Daarom zijn wij altijd vol vertrouwen en weten wij, dat zolang wij in het lichaam thuis zijn, wij van de Heer verwijderd zijn. Wij leven door geloof, niet door aanschouwen. Wij zijn vol vertrouwen, zeg ik, en zouden het liefst weg zijn van het lichaam en thuis bij de Heer. Dus maken wij het tot ons doel Hem te behagen, of wij nu thuis zijn in het lichaam of erbuiten. Want wij moeten allen verschijnen voor de rechterstoel van Christus, opdat een ieder ontvangt wat hem toekomt voor hetgeen hij gedaan heeft toen hij in het lichaam was, hetzij goed, hetzij kwaad.

De eerste brief van Paulus aan de Korintiërs Hoofdstuk 15

20 Maar Christus is inderdaad opgewekt uit de doden, de eersteling van hen die gestorven zijn.
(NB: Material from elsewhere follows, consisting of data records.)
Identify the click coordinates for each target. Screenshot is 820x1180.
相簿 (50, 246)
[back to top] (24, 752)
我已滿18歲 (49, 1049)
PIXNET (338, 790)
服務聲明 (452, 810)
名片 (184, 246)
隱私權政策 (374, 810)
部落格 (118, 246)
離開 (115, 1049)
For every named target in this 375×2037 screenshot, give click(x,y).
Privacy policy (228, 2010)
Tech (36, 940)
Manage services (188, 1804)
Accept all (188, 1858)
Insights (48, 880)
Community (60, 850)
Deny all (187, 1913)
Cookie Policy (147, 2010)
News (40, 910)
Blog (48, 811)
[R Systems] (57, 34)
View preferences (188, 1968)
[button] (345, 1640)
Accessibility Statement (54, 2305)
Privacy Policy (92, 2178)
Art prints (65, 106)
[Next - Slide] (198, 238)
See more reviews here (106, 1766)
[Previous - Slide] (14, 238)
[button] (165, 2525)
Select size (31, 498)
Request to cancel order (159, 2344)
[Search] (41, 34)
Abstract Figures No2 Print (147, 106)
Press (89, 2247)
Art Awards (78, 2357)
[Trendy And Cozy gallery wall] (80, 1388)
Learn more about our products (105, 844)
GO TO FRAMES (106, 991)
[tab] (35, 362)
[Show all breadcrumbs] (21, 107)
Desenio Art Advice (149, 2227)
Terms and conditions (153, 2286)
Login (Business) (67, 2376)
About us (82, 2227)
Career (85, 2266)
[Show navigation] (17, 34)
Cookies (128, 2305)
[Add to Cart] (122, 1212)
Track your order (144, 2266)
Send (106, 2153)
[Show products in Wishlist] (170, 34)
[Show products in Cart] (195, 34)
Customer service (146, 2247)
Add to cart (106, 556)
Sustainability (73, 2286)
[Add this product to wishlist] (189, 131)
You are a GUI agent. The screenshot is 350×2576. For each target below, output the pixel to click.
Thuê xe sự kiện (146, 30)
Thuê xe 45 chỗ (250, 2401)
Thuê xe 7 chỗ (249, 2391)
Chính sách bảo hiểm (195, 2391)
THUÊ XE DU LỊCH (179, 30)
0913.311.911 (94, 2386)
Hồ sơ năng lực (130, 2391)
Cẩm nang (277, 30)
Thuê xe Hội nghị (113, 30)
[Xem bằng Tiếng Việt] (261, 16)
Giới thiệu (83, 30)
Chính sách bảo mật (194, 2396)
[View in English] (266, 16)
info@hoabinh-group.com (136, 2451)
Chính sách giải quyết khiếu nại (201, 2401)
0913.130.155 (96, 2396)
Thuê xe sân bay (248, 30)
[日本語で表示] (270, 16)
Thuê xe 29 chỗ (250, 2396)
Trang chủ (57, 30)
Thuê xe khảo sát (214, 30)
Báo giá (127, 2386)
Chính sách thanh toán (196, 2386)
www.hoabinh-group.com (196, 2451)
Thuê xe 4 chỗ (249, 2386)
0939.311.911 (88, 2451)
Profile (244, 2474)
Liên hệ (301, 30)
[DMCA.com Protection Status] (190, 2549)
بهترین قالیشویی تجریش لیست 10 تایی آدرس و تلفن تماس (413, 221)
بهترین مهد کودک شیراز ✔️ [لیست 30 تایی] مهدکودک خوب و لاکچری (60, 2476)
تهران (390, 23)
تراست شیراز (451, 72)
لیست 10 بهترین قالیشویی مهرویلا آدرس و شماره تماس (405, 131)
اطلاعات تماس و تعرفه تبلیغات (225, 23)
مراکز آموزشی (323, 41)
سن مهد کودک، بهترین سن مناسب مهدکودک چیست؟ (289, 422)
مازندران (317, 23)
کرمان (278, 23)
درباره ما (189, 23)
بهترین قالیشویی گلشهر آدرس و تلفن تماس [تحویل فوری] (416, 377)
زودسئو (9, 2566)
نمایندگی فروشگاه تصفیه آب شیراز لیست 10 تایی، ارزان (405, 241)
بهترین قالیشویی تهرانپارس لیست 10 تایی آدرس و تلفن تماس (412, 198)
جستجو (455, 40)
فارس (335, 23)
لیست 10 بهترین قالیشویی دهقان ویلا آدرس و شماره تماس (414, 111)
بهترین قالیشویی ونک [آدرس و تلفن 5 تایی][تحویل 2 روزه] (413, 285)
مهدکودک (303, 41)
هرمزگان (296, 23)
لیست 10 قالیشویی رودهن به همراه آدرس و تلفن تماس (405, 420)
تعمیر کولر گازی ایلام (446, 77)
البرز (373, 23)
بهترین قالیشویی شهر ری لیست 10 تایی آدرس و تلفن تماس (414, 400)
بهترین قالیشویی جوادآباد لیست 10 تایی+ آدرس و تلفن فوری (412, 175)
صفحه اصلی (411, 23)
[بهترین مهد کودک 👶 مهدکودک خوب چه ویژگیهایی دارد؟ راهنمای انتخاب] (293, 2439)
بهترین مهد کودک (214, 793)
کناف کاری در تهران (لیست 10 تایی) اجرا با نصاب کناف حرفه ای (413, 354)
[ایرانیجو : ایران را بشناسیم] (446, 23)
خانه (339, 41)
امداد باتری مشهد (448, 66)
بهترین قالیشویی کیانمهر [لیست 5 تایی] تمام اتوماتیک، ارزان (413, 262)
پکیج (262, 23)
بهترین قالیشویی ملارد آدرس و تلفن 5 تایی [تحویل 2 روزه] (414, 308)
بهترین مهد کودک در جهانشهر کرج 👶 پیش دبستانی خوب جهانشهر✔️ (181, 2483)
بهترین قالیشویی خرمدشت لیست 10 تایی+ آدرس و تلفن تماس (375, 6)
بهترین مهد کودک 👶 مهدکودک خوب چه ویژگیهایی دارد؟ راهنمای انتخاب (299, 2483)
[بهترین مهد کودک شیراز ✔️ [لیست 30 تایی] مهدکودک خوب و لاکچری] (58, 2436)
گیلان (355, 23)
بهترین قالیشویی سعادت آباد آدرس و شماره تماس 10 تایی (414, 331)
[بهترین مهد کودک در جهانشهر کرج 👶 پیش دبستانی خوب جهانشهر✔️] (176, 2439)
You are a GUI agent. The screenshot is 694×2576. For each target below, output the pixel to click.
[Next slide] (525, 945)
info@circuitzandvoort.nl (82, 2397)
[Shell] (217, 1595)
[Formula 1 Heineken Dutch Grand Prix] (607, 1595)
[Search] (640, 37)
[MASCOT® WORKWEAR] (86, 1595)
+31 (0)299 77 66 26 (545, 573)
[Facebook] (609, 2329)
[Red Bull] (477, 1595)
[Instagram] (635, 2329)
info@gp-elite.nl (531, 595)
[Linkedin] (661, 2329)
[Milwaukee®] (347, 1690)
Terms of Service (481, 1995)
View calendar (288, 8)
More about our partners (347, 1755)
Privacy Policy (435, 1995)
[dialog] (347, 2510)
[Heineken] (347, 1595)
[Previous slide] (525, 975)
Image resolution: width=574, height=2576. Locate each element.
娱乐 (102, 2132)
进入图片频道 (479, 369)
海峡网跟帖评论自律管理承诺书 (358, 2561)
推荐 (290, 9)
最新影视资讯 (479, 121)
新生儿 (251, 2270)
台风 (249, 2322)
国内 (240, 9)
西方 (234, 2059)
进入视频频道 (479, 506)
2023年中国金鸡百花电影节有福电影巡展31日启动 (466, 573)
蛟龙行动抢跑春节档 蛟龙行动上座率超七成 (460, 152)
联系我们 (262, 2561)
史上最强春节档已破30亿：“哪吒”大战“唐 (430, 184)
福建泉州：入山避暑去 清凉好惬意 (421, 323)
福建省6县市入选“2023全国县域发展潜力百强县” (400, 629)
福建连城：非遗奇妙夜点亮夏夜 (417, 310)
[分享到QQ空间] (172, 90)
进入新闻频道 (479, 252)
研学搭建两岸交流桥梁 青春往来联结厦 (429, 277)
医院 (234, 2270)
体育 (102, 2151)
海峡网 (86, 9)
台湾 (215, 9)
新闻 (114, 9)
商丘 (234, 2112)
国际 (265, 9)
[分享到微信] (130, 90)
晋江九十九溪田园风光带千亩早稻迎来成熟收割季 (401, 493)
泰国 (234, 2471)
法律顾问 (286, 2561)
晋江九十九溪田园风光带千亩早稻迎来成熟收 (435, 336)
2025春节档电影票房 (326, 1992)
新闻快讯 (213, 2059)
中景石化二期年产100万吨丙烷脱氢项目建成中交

21 Want daar de dood door een mens gekomen is, is ook de opstanding der doden door een mens gekomen; 22 want gelijk allen in Adam sterven, alzo zullen allen in Christus levend gemaakt worden.
23 Maar ieder in zijn eigen orde: Christus de eerste vrucht, dan bij zijn komst hen die Christus toebehoren. 24 Dan komt het einde, wanneer hij het koninkrijk overdraagt aan God de Vader, nadat hij elke heerser en elk gezag en elke macht heeft vernietigd.
25 Want hij moet regeren totdat hij al zijn vijanden onder zijn voeten heeft gelegd. 26 De laatste vijand die zal worden vernietigd, is de dood. 27 Want ‘God heeft alle dingen aan zijn voeten onderworpen.’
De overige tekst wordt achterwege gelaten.